* **What to do**: Return every line below that contains the word "each", copied in full.

* **Dataset entries**:
—————
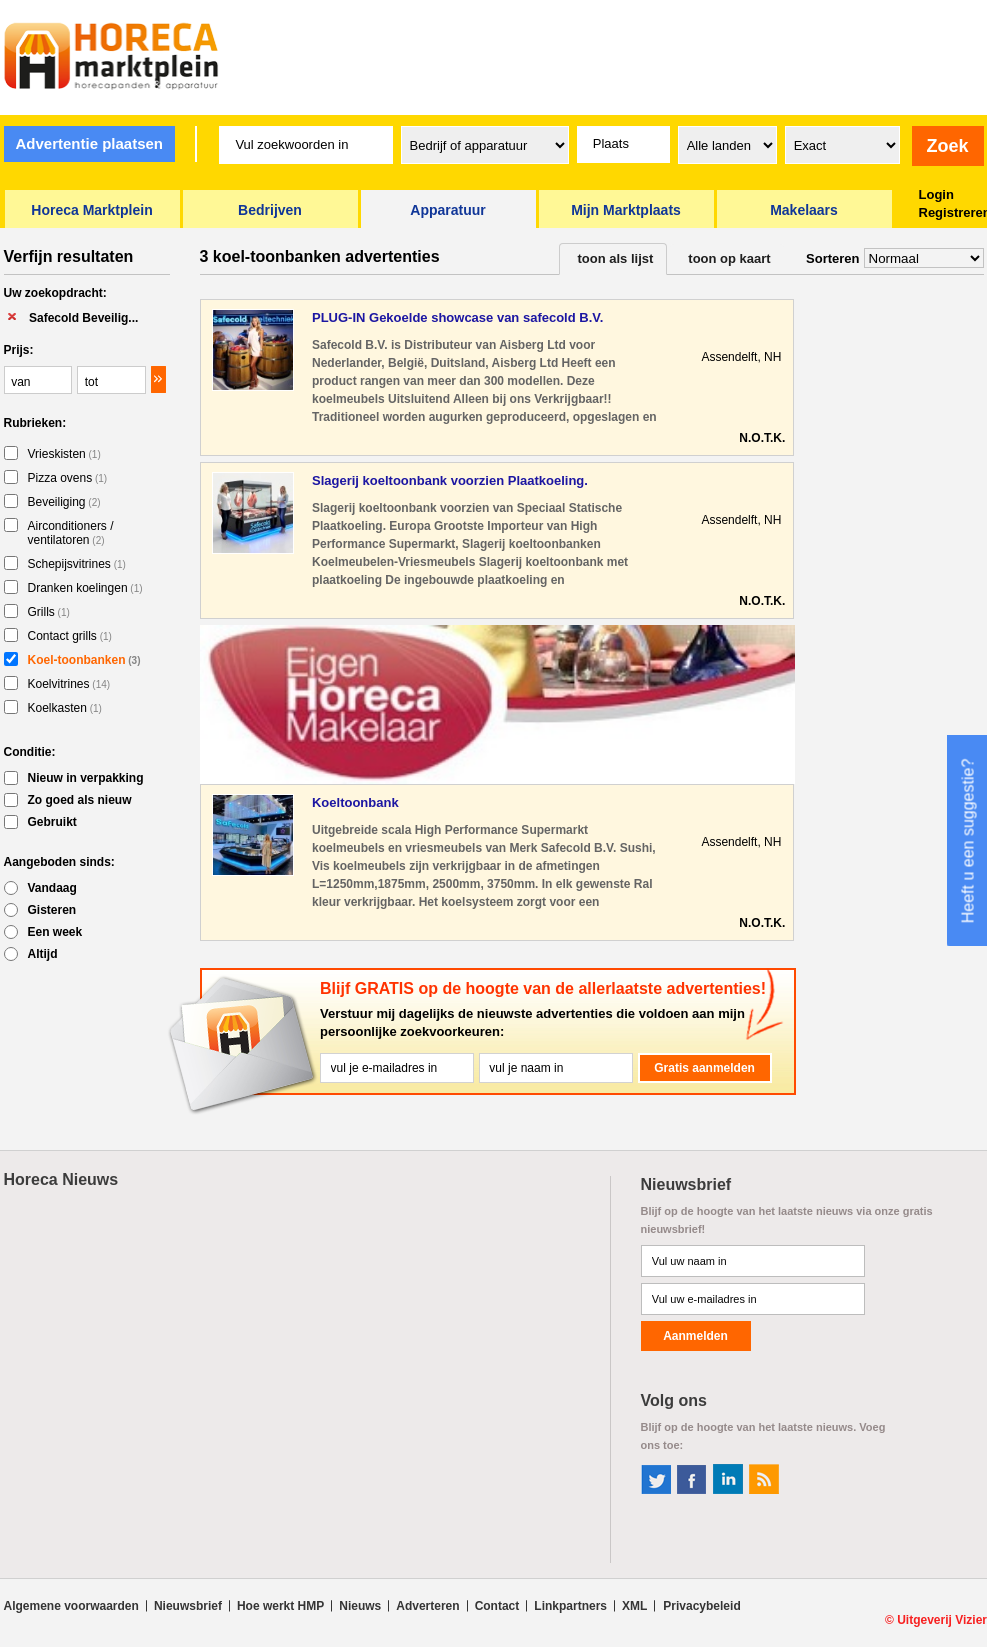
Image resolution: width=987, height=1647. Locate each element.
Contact (497, 1606)
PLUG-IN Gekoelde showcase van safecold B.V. (457, 317)
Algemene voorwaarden (71, 1606)
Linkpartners (570, 1606)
—————
* **Task answer**:
Image resolution: width=987, height=1647. Locate each element.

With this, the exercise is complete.